Brief: The whole listing is to be reproduced exactly as given.
The data below:
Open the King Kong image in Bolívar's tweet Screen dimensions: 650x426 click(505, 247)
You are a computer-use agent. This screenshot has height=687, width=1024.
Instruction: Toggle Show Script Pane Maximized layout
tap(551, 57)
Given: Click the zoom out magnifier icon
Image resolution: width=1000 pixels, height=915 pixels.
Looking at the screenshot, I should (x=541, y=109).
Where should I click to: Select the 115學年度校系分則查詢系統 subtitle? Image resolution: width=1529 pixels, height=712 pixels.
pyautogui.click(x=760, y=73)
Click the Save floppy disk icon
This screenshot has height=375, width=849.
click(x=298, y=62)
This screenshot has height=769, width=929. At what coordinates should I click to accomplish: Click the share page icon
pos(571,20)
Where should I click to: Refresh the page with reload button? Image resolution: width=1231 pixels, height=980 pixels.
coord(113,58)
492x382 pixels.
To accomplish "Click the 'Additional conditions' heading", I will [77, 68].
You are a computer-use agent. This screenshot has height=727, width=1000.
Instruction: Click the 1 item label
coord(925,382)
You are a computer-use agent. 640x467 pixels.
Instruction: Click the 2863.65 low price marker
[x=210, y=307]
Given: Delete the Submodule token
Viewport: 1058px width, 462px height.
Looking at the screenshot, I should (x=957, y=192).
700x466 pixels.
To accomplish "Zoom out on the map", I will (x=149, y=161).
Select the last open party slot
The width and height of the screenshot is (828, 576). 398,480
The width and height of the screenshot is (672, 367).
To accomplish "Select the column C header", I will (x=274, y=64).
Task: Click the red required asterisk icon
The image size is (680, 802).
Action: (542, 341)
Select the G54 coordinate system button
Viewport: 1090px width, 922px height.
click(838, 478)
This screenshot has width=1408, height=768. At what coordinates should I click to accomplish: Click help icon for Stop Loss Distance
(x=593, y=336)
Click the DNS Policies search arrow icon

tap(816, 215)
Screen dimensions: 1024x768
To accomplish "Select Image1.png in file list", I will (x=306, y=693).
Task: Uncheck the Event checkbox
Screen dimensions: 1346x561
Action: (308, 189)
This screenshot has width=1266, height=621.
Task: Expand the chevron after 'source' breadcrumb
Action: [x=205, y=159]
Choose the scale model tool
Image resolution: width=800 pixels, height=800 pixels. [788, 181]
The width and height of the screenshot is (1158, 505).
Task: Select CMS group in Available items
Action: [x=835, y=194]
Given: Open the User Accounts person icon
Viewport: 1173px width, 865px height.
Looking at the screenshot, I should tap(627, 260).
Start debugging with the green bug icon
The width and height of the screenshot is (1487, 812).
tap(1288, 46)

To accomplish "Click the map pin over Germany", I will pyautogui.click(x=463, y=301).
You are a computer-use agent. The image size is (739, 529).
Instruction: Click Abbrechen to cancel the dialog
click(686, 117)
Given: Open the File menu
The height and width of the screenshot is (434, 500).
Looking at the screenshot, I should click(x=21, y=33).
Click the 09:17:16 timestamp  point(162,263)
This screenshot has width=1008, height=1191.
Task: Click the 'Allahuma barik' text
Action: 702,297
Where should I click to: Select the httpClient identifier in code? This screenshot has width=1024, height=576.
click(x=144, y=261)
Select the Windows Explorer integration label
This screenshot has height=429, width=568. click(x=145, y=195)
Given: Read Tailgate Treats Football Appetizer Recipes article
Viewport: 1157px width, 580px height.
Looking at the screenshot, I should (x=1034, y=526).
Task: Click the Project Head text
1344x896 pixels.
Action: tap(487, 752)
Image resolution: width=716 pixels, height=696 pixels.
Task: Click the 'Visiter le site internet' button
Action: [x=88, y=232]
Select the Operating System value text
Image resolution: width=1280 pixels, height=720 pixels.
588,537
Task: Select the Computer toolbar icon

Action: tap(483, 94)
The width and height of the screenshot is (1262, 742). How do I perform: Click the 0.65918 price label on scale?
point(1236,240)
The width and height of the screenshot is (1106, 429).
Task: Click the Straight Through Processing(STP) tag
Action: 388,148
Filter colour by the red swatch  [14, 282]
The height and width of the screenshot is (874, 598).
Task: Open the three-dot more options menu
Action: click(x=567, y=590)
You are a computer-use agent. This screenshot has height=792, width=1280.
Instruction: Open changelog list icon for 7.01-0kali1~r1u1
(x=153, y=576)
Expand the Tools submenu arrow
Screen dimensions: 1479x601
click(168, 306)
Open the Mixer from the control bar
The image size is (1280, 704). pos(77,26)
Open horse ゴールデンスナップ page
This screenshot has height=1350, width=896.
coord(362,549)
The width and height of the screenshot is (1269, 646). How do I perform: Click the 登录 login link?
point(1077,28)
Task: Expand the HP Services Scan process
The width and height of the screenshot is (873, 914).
End of The data.
Exercise result:
Open the King Kong image in Bolívar's tweet Screen dimensions: 650x426 click(505, 247)
You are a computer-use agent. This screenshot has height=687, width=1024.
Instruction: Toggle Show Script Pane Maximized layout
tap(551, 57)
Given: Click the zoom out magnifier icon
Image resolution: width=1000 pixels, height=915 pixels.
Looking at the screenshot, I should (x=541, y=109).
Where should I click to: Select the 115學年度校系分則查詢系統 subtitle? Image resolution: width=1529 pixels, height=712 pixels.
pyautogui.click(x=760, y=73)
Click the Save floppy disk icon
This screenshot has height=375, width=849.
click(x=298, y=62)
This screenshot has height=769, width=929. At what coordinates should I click to accomplish: Click the share page icon
pos(571,20)
Where should I click to: Refresh the page with reload button? Image resolution: width=1231 pixels, height=980 pixels.
coord(113,58)
492x382 pixels.
To accomplish "Click the 'Additional conditions' heading", I will [77, 68].
You are a computer-use agent. This screenshot has height=727, width=1000.
Instruction: Click the 1 item label
coord(925,382)
You are a computer-use agent. 640x467 pixels.
Instruction: Click the 2863.65 low price marker
[x=210, y=307]
Given: Delete the Submodule token
Viewport: 1058px width, 462px height.
Looking at the screenshot, I should (x=957, y=192).
700x466 pixels.
To accomplish "Zoom out on the map", I will (x=149, y=161).
Select the last open party slot
The width and height of the screenshot is (828, 576). 398,480
The width and height of the screenshot is (672, 367).
To accomplish "Select the column C header", I will (x=274, y=64).
Task: Click the red required asterisk icon
The image size is (680, 802).
Action: (542, 341)
Select the G54 coordinate system button
Viewport: 1090px width, 922px height.
click(838, 478)
This screenshot has width=1408, height=768. At what coordinates should I click to accomplish: Click help icon for Stop Loss Distance
(x=593, y=336)
Click the DNS Policies search arrow icon

tap(816, 215)
Screen dimensions: 1024x768
To accomplish "Select Image1.png in file list", I will (x=306, y=693).
Task: Uncheck the Event checkbox
Screen dimensions: 1346x561
Action: (308, 189)
This screenshot has width=1266, height=621.
Task: Expand the chevron after 'source' breadcrumb
Action: [x=205, y=159]
Choose the scale model tool
Image resolution: width=800 pixels, height=800 pixels. [788, 181]
The width and height of the screenshot is (1158, 505).
Task: Select CMS group in Available items
Action: [x=835, y=194]
Given: Open the User Accounts person icon
Viewport: 1173px width, 865px height.
Looking at the screenshot, I should tap(627, 260).
Start debugging with the green bug icon
The width and height of the screenshot is (1487, 812).
tap(1288, 46)

To accomplish "Click the map pin over Germany", I will pyautogui.click(x=463, y=301).
You are a computer-use agent. The image size is (739, 529).
Instruction: Click Abbrechen to cancel the dialog
click(686, 117)
Given: Open the File menu
The height and width of the screenshot is (434, 500).
Looking at the screenshot, I should click(x=21, y=33).
Click the 09:17:16 timestamp  point(162,263)
This screenshot has width=1008, height=1191.
Task: Click the 'Allahuma barik' text
Action: 702,297
Where should I click to: Select the httpClient identifier in code? This screenshot has width=1024, height=576.
click(x=144, y=261)
Select the Windows Explorer integration label
This screenshot has height=429, width=568. click(x=145, y=195)
Given: Read Tailgate Treats Football Appetizer Recipes article
Viewport: 1157px width, 580px height.
Looking at the screenshot, I should (x=1034, y=526).
Task: Click the Project Head text
1344x896 pixels.
Action: tap(487, 752)
Image resolution: width=716 pixels, height=696 pixels.
Task: Click the 'Visiter le site internet' button
Action: [x=88, y=232]
Select the Operating System value text
Image resolution: width=1280 pixels, height=720 pixels.
588,537
Task: Select the Computer toolbar icon

Action: tap(483, 94)
The width and height of the screenshot is (1262, 742). How do I perform: Click the 0.65918 price label on scale?
point(1236,240)
The width and height of the screenshot is (1106, 429).
Task: Click the Straight Through Processing(STP) tag
Action: 388,148
Filter colour by the red swatch  [14, 282]
The height and width of the screenshot is (874, 598).
Task: Open the three-dot more options menu
Action: click(x=567, y=590)
You are a computer-use agent. This screenshot has height=792, width=1280.
Instruction: Open changelog list icon for 7.01-0kali1~r1u1
(x=153, y=576)
Expand the Tools submenu arrow
Screen dimensions: 1479x601
click(168, 306)
Open the Mixer from the control bar
The image size is (1280, 704). pos(77,26)
Open horse ゴールデンスナップ page
This screenshot has height=1350, width=896.
coord(362,549)
The width and height of the screenshot is (1269, 646). How do I perform: Click the 登录 login link?
point(1077,28)
Task: Expand the HP Services Scan process
The width and height of the screenshot is (873, 914).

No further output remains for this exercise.